YOUR INSTRUCTIONS
Starting at the line below that contains "1568x539 pixels. How", print each line through the end of the records exactly as it appears.

(THE DATA)

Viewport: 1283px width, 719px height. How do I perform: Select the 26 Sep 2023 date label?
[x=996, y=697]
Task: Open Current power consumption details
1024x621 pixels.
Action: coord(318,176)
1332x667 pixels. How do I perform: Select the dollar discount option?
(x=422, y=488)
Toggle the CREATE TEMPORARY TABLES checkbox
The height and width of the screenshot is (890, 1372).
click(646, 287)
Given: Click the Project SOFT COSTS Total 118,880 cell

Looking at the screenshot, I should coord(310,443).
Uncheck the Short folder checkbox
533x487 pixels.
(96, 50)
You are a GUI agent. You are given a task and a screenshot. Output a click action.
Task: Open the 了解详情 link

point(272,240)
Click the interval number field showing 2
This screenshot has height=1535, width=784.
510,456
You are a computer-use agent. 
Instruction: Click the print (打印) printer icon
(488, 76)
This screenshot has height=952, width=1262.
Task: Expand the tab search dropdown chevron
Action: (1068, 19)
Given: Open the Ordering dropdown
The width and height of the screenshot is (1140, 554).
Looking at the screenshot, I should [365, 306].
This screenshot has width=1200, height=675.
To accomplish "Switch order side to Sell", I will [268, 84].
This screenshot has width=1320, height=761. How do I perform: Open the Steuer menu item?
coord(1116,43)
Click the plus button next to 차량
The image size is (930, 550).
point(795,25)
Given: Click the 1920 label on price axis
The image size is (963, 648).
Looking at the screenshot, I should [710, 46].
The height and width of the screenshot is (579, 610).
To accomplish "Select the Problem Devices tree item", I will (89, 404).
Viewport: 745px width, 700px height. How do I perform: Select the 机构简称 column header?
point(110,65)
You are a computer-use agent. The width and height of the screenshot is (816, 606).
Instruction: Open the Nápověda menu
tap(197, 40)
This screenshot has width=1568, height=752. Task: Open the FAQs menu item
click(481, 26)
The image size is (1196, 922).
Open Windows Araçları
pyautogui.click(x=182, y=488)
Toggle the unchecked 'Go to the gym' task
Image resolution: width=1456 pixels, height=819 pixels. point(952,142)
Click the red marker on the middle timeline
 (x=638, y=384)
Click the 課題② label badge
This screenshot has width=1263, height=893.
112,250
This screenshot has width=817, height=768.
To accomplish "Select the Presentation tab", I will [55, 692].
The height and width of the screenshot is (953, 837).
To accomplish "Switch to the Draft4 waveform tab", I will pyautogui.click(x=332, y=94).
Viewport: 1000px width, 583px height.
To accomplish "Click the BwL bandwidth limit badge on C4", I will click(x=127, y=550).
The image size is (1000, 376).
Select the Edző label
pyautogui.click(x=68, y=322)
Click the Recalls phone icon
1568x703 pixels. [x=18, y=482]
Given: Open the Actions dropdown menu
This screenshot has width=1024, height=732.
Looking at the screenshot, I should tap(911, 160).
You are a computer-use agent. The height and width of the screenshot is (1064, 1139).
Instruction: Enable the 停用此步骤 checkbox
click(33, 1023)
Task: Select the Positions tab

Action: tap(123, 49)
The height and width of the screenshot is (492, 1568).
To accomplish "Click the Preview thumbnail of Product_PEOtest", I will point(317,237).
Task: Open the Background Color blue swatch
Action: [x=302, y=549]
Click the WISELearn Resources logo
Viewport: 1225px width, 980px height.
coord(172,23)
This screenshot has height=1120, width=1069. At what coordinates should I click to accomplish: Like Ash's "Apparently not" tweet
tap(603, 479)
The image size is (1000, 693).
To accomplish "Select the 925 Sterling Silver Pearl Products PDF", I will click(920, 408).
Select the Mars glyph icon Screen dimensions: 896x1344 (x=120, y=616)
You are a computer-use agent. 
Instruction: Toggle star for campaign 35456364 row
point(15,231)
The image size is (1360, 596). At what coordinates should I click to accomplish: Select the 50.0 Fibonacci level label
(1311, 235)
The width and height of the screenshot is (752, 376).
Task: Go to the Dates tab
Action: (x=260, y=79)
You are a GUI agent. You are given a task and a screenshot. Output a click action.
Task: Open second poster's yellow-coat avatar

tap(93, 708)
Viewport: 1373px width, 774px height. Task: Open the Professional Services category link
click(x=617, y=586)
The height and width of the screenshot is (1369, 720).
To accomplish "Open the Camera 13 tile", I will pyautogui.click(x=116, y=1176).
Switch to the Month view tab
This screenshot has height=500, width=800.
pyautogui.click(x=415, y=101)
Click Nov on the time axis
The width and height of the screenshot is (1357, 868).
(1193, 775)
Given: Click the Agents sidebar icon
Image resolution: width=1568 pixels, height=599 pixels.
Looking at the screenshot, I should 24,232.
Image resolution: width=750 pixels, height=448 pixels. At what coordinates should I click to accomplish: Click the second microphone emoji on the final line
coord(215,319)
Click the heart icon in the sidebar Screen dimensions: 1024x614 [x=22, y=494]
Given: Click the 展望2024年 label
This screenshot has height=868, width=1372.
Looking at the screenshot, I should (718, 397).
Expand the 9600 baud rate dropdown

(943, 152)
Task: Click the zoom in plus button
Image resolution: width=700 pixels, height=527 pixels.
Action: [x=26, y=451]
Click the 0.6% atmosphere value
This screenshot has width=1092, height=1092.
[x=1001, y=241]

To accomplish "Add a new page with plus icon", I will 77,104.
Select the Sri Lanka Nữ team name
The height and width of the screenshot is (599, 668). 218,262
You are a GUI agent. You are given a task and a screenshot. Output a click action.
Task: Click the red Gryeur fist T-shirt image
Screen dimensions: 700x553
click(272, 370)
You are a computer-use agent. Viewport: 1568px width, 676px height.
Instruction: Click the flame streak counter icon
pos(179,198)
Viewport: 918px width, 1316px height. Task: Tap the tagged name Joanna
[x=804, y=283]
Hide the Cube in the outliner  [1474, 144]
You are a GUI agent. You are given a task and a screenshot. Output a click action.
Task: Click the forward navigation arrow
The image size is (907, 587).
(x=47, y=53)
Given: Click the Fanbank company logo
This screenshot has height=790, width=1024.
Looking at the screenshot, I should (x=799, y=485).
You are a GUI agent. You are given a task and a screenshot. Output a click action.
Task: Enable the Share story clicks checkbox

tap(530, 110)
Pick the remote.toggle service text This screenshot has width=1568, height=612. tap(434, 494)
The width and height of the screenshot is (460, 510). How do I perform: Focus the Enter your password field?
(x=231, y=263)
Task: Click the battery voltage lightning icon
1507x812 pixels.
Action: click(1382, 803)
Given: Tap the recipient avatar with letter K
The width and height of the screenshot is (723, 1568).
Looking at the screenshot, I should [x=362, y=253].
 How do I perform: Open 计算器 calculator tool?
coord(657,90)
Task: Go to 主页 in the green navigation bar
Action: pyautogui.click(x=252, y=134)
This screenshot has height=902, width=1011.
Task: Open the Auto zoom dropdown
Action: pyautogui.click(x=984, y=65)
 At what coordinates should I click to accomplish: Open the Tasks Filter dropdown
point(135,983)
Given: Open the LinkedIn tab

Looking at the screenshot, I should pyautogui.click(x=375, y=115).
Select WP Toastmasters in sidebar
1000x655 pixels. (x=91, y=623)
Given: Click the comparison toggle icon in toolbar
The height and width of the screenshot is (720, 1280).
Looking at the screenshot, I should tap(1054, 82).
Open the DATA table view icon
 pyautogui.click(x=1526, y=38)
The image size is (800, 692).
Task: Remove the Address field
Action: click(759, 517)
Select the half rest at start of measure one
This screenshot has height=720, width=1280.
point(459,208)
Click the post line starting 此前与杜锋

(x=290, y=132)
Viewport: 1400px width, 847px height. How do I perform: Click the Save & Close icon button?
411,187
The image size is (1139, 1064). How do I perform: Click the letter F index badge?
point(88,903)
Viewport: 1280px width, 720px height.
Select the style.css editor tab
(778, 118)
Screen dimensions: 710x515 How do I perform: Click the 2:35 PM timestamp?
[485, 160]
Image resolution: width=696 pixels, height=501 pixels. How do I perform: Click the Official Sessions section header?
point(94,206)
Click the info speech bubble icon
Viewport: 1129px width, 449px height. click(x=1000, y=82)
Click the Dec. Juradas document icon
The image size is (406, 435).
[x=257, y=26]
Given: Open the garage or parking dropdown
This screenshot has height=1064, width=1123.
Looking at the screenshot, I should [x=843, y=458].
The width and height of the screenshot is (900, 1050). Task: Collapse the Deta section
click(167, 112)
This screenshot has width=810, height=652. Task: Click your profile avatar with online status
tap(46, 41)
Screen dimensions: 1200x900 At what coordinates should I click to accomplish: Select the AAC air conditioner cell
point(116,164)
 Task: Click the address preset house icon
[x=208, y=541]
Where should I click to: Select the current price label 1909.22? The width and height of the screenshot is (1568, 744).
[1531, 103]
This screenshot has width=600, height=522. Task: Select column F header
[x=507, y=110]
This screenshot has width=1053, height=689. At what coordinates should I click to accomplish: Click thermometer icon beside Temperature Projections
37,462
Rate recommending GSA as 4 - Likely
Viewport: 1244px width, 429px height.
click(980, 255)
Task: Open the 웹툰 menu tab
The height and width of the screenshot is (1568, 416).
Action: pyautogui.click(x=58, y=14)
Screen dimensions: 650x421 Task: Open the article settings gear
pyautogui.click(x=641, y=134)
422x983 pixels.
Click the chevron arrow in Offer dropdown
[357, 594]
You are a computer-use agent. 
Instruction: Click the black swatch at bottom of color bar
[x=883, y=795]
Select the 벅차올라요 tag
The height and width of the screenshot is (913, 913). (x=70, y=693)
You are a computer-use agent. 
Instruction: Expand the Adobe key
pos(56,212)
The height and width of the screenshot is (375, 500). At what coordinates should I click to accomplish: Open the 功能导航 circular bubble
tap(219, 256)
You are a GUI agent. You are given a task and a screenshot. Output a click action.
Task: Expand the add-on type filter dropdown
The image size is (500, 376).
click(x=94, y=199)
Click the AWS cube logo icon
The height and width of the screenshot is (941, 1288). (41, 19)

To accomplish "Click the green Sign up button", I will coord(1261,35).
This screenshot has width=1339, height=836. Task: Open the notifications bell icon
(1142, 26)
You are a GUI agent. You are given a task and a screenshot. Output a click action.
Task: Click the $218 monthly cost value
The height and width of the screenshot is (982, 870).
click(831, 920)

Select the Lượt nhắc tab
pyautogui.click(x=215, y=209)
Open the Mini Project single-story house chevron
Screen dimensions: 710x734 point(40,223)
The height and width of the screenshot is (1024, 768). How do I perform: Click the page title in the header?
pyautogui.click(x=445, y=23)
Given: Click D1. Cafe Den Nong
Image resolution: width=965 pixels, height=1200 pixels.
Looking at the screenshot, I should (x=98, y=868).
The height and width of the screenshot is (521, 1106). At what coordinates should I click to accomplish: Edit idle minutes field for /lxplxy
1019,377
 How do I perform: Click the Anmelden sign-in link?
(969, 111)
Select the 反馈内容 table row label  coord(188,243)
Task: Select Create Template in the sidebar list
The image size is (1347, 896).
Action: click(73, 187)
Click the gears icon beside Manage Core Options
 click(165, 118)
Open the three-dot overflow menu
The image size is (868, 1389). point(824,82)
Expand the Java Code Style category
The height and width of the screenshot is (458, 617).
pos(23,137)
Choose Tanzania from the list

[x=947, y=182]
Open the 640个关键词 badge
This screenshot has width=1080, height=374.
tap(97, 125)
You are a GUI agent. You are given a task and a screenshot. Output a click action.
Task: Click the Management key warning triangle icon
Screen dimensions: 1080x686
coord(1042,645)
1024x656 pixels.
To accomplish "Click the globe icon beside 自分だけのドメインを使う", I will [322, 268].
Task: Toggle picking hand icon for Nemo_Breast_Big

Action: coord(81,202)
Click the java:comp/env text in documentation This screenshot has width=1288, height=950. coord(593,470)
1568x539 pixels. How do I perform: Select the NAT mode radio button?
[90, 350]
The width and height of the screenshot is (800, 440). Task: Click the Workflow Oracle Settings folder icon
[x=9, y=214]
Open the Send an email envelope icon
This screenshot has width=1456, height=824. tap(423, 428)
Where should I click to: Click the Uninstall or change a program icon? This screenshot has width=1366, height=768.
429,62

(End THE DATA)

WRITTEN ANSWER
1568x539 pixels. How do I perform: Select the NAT mode radio button?
[90, 350]
The width and height of the screenshot is (800, 440). Task: Click the Workflow Oracle Settings folder icon
[x=9, y=214]
Open the Send an email envelope icon
This screenshot has width=1456, height=824. tap(423, 428)
Where should I click to: Click the Uninstall or change a program icon? This screenshot has width=1366, height=768.
429,62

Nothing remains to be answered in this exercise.